Looks like I finally did it! I made a webpage! I'l probably be using this to post about cute little code side-projects I work on mostly, but who knows where time will take me. For now, a little article on how I set up the site itself.
How I made this Webpage
When I set out to make a website, I had two big requirements:
- It must not be permanently tied to some third-party service I cannot control.
- It must be easy to use.
Of course, the above two often conflict. Enter the awesome 'Pelican' tool: with it I can have my site generated locally on my PC, out of source files I create without any external service requirements (And, of course, Pelican is open source too!). I will never be prey to the service I am based on shutting down or anything of that sort (I am posting this days after Parse announced their shutdown).
On the other hand, I do need somewhere to host my code, and for that I chose AWS. It is a service out of my control, but I am not tied to it, my site is static HTML that lives on my own computer, and I can move it to theoreticaly any hosting service.
That out of the way, here's how I set up this whole operation:
Tools
First off, here's a listing of the tools I used for this:
Setting up Pelican with S3
This was very straightforward, I followed
this guide and it worked
the first time. Though note, the pelican-quickstart
command doesn't*
appear to have defaults for every option, I didn't know what my domain was
going to be at the time, but it turns out changing these values after is super
easy, just look in the generated pelicanconf.py
and publishconf.py
.
I didn't actualy start making content pages (or rather, this content page) until I had completed all the other steps and was happy with my setup, but that was also straightforward. I am using Markdown as described here.
Configuring the website
This step was just as straightforward as the first part, but more time consuming, largely due to me guessing for myself what to do until just deciding to follow Amazon's tutorial here. I already made the buckets in the first step, and in retrospect may have done this out of order. A big part of this step is waiting for DNS to propogate, and waiting for Cloudfront to start up. I don't think I need the speed of a CDN for such a small site, but Cloudfront is required to use HTTPS in this setup, as desribed in the next step.
Setting Up Letsencrypt
This part was not hard, but did require a bit of fiddling. I already had found
the afformentioned plugin when I started this step, so all there was to do was
use it. I copied the snippet from the readme into an update_cert.sh
and
filled in my AWS credentials (I put this in a seperate folder from the main
website to avoid putting credentials in my git repository).

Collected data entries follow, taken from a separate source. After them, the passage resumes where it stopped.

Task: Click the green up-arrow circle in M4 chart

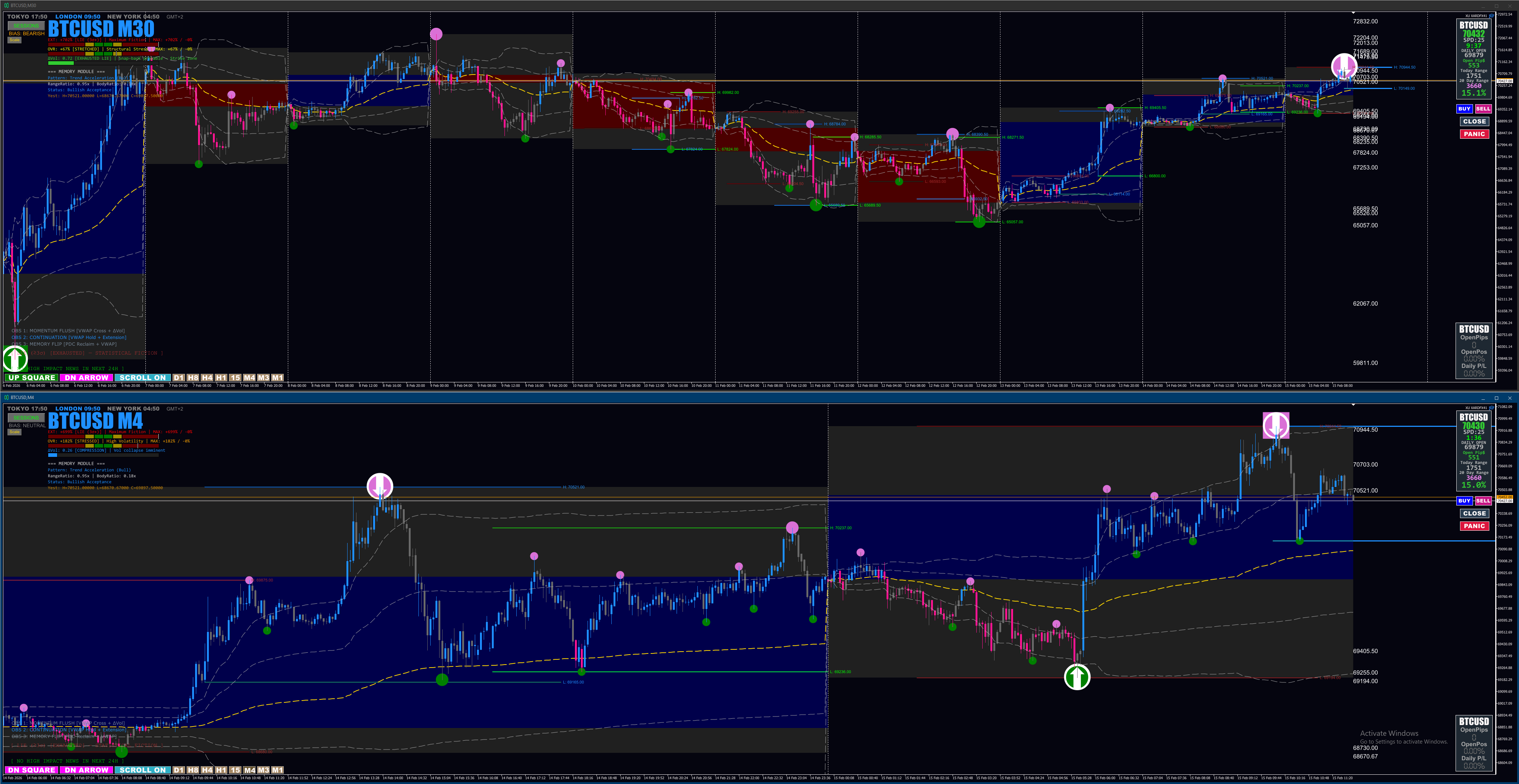Action: (x=1077, y=677)
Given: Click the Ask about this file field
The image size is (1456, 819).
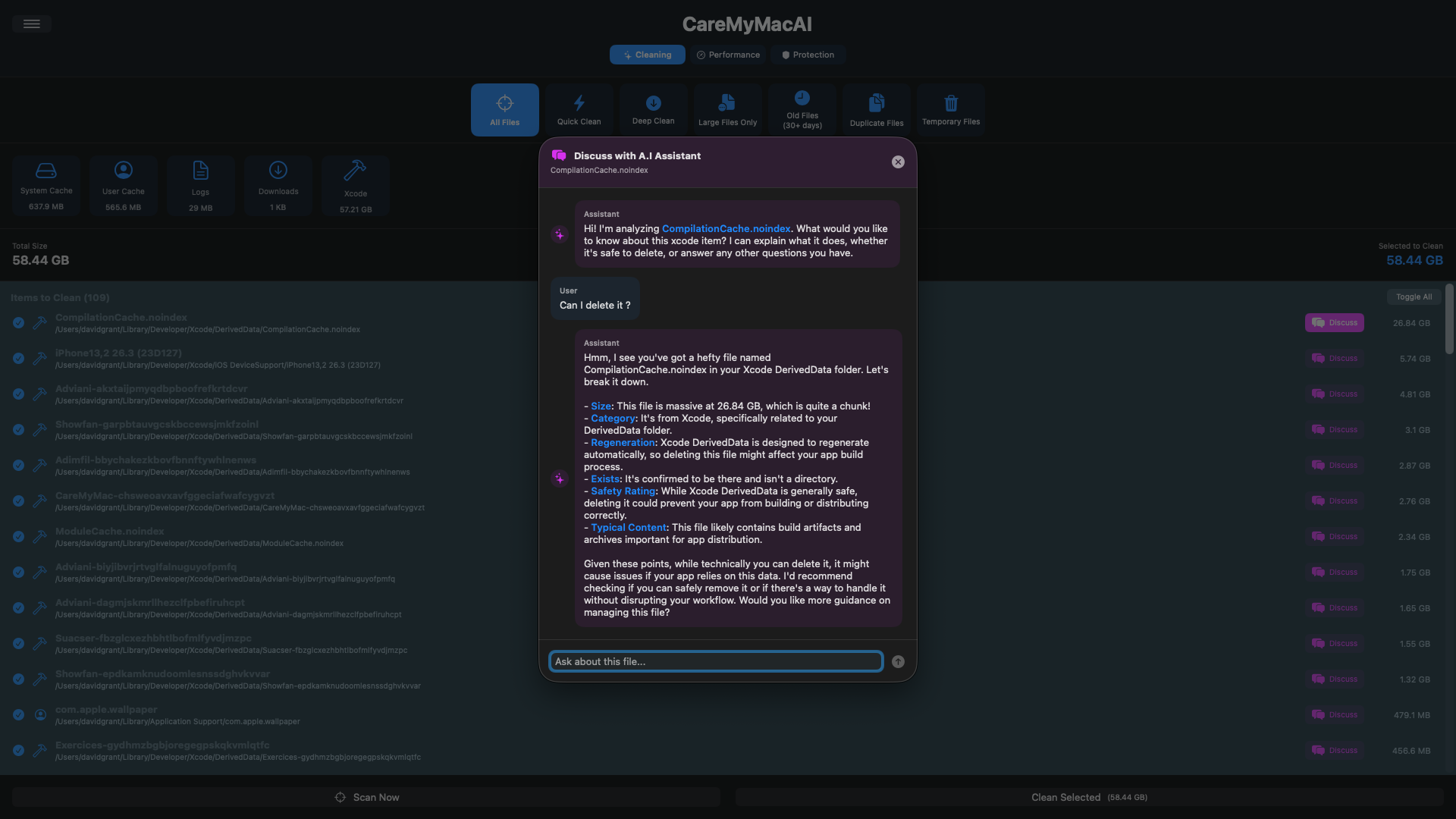Looking at the screenshot, I should coord(715,661).
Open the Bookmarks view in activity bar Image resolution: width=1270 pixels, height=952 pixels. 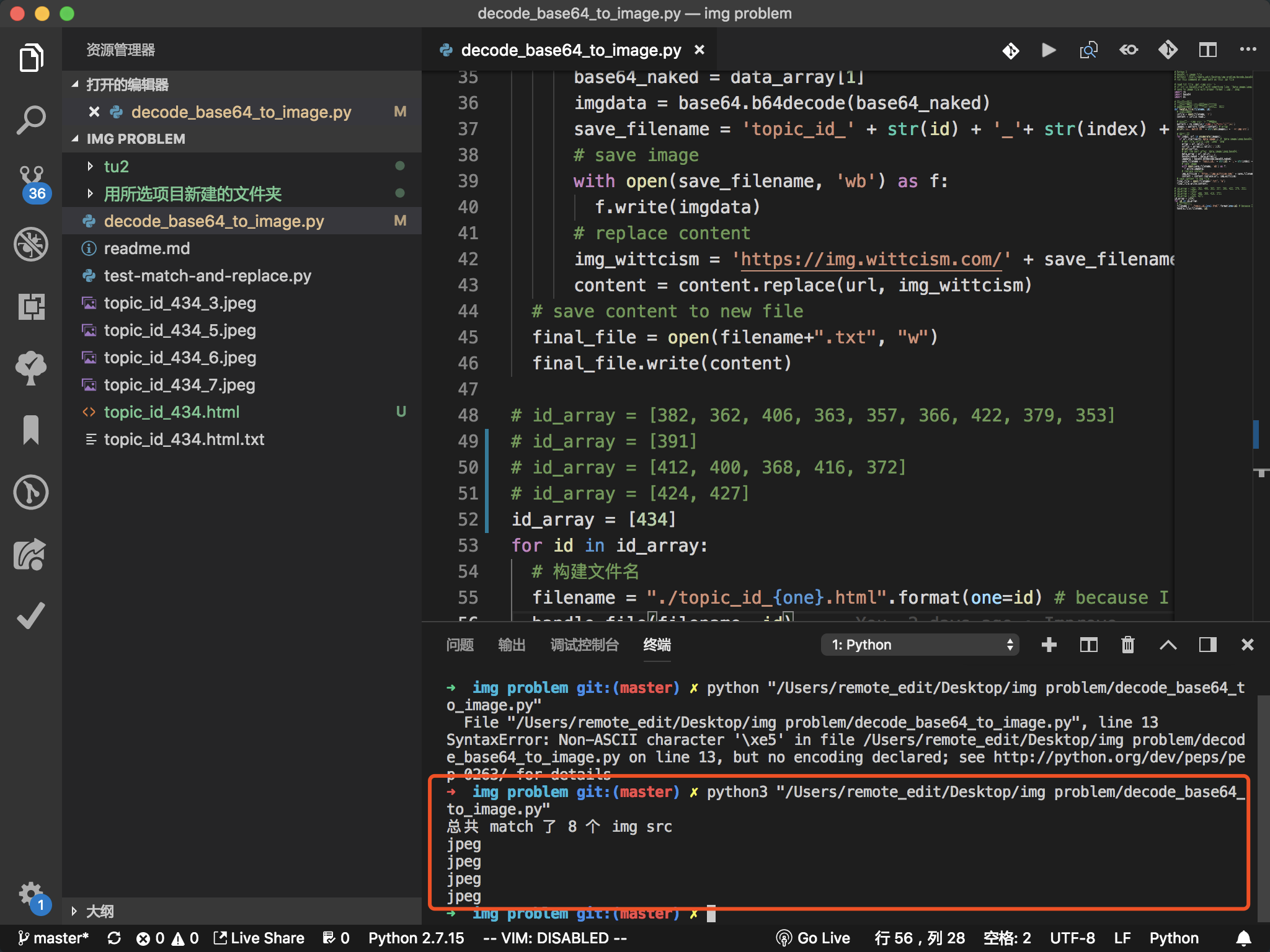click(31, 430)
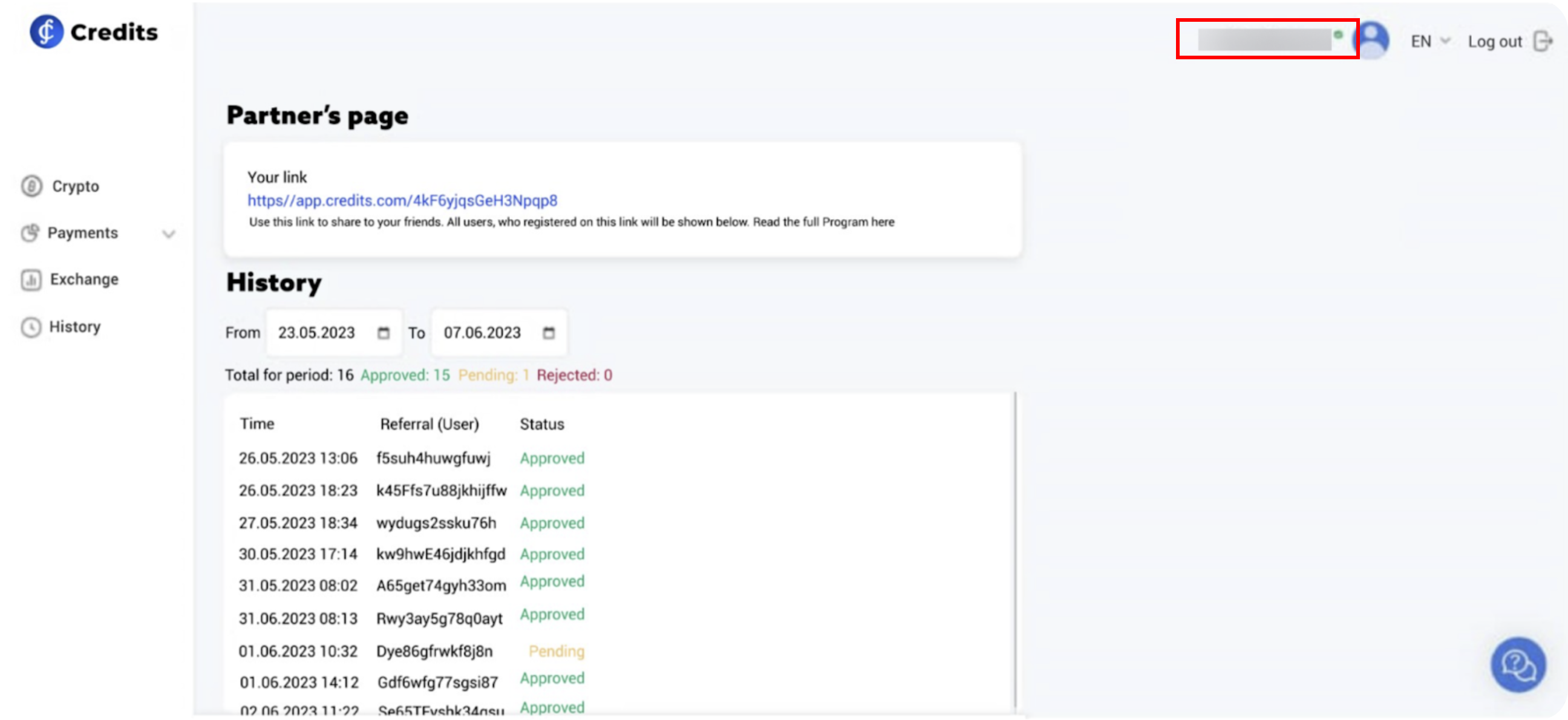Click the History clock icon
The height and width of the screenshot is (720, 1568).
pyautogui.click(x=31, y=327)
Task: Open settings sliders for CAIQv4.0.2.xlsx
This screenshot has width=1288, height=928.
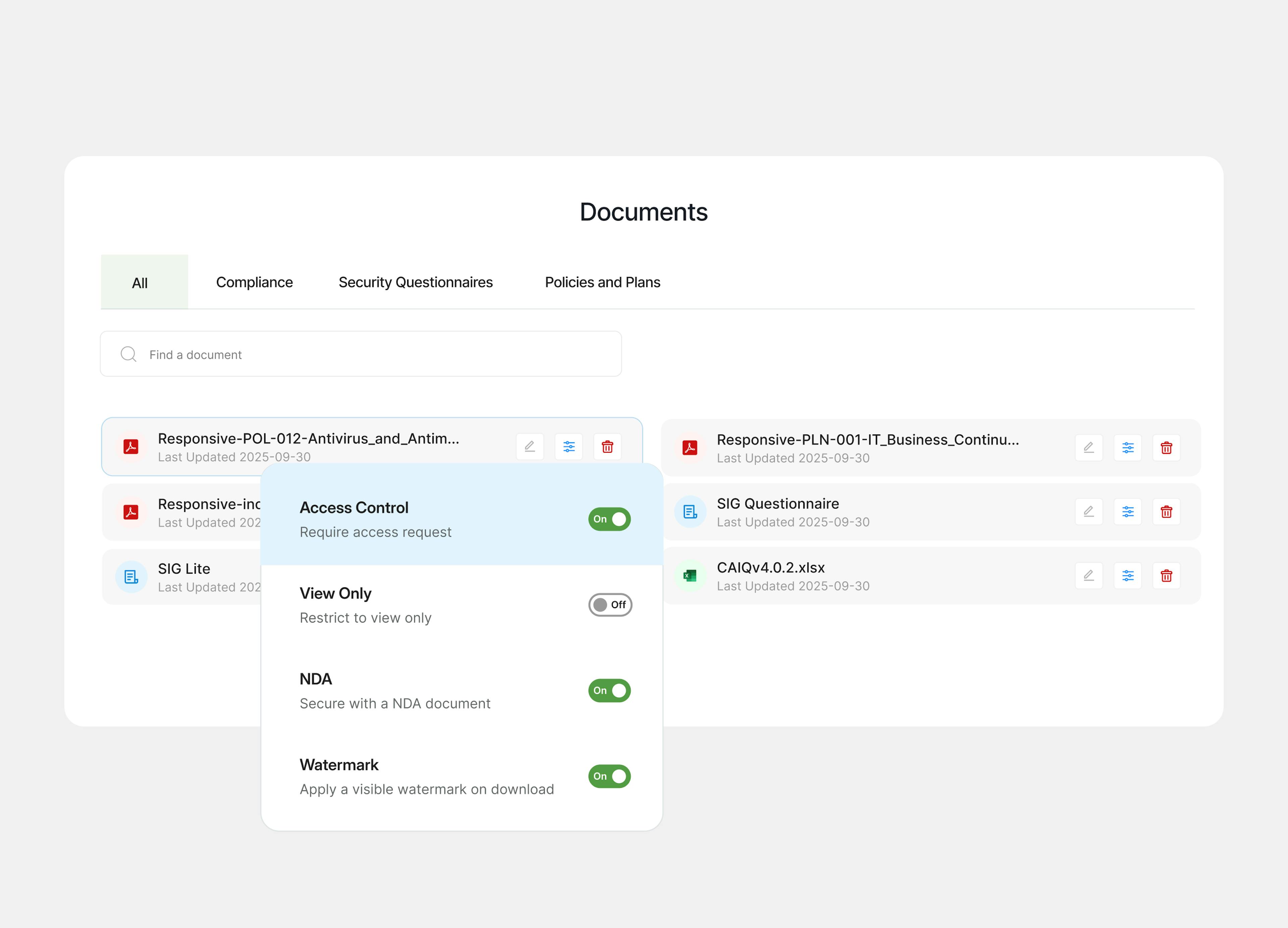Action: pos(1127,576)
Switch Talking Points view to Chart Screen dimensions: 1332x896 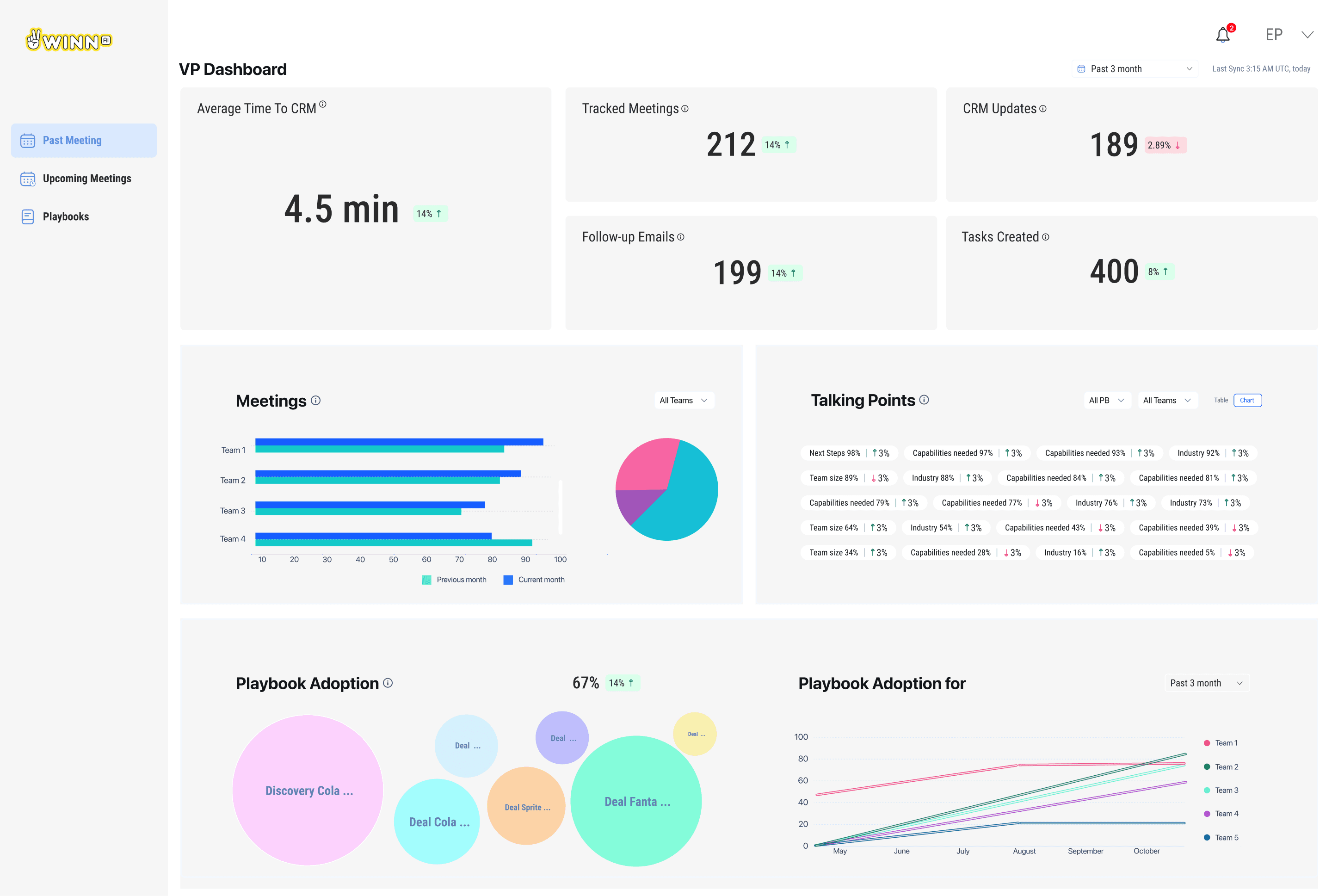1247,400
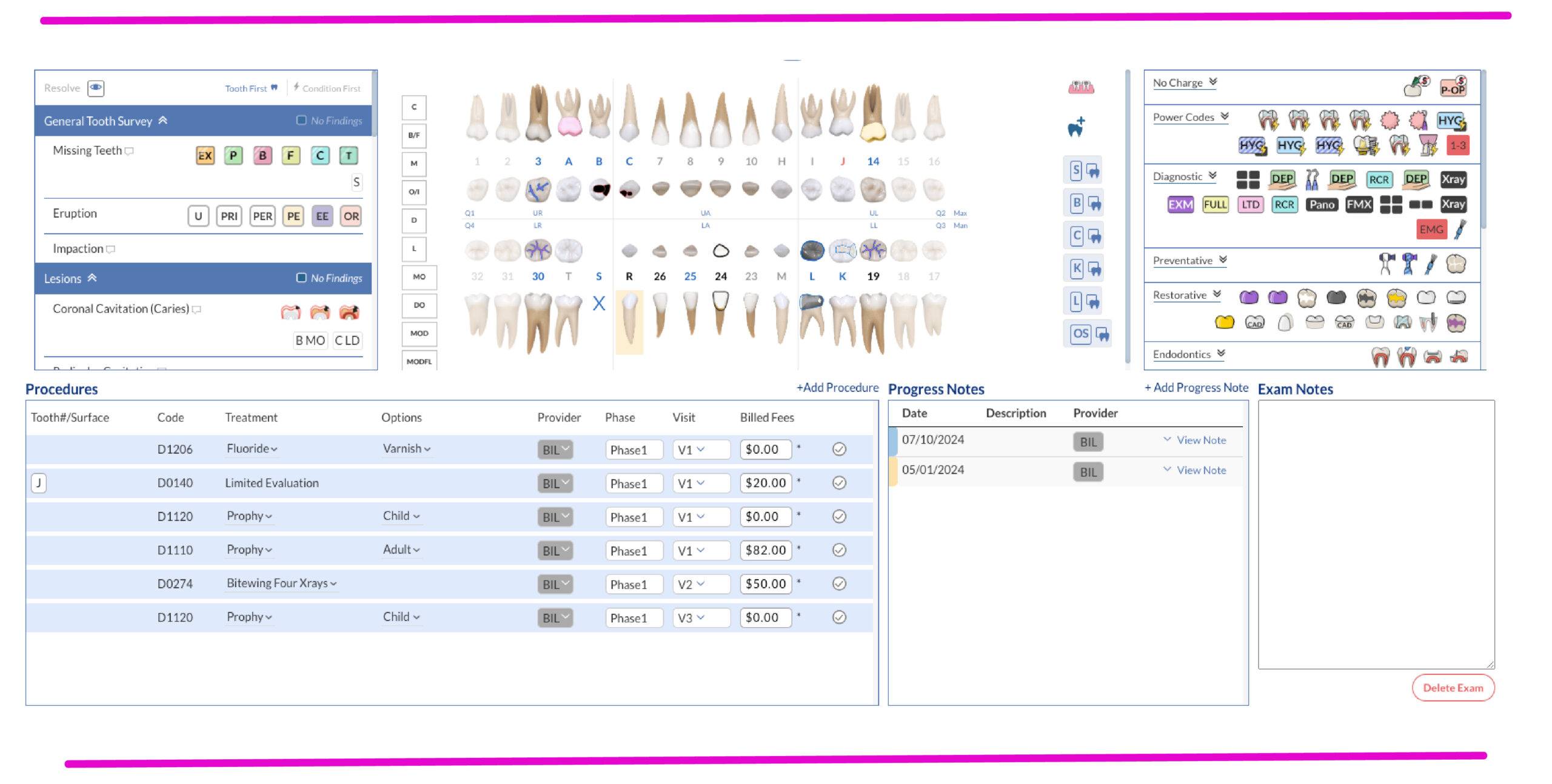Click the EX missing teeth badge
The image size is (1552, 784).
point(205,156)
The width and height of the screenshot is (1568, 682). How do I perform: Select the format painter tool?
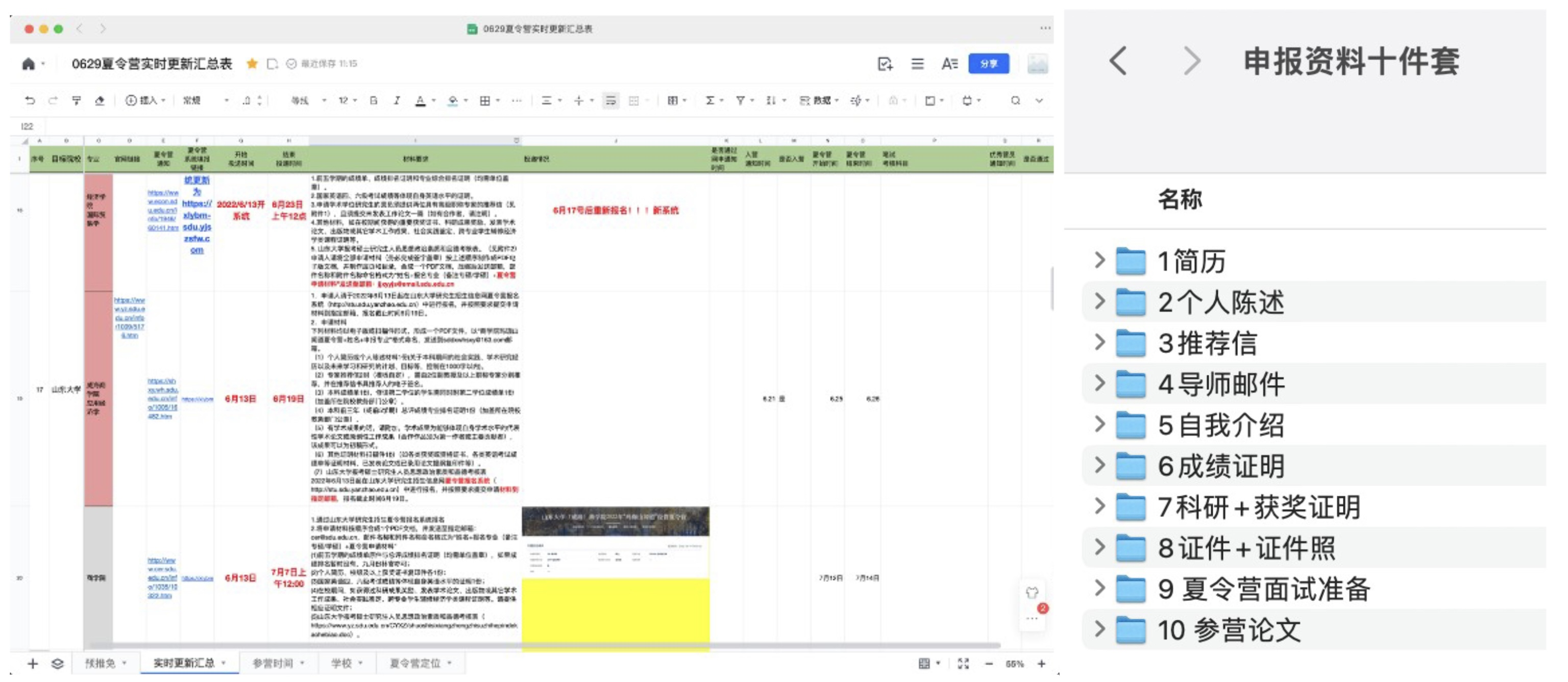76,100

When I ran the script there were still a few issues first I had to update some
modules from pip, pip install --upgrade letsencrypt
accomplished that easily.
Secondly, the AWS user that the credentials were tied too was setup wrong, a
bit of fiddling revealed it needs the following:
- Access to the S3 bucket the website is in
- Access to Cloudfront's configuration
- The following policy for uploading certificates:
{
"Version": "2012-10-17",
"Statement": [
{
"Effect": "Allow",
"Action": [
"iam:UploadServerCertificate"
],
"Resource": "*"
}
]
}
Looking Forward
While setting up this website took time, it wasn't all that hard for something that is so custom. And actualy writing this content page was a breeze! In the future I may look at some more pelican plugins (the IPython notebook one looks primising). I'l probably also be adding some more general purpose pages in addition to the blog. I also might look at running a Flask server on an AWS micro instance if I have the need for a small dynamic server.
All said, I'm glad I finally got around to making this, now to work on some real content!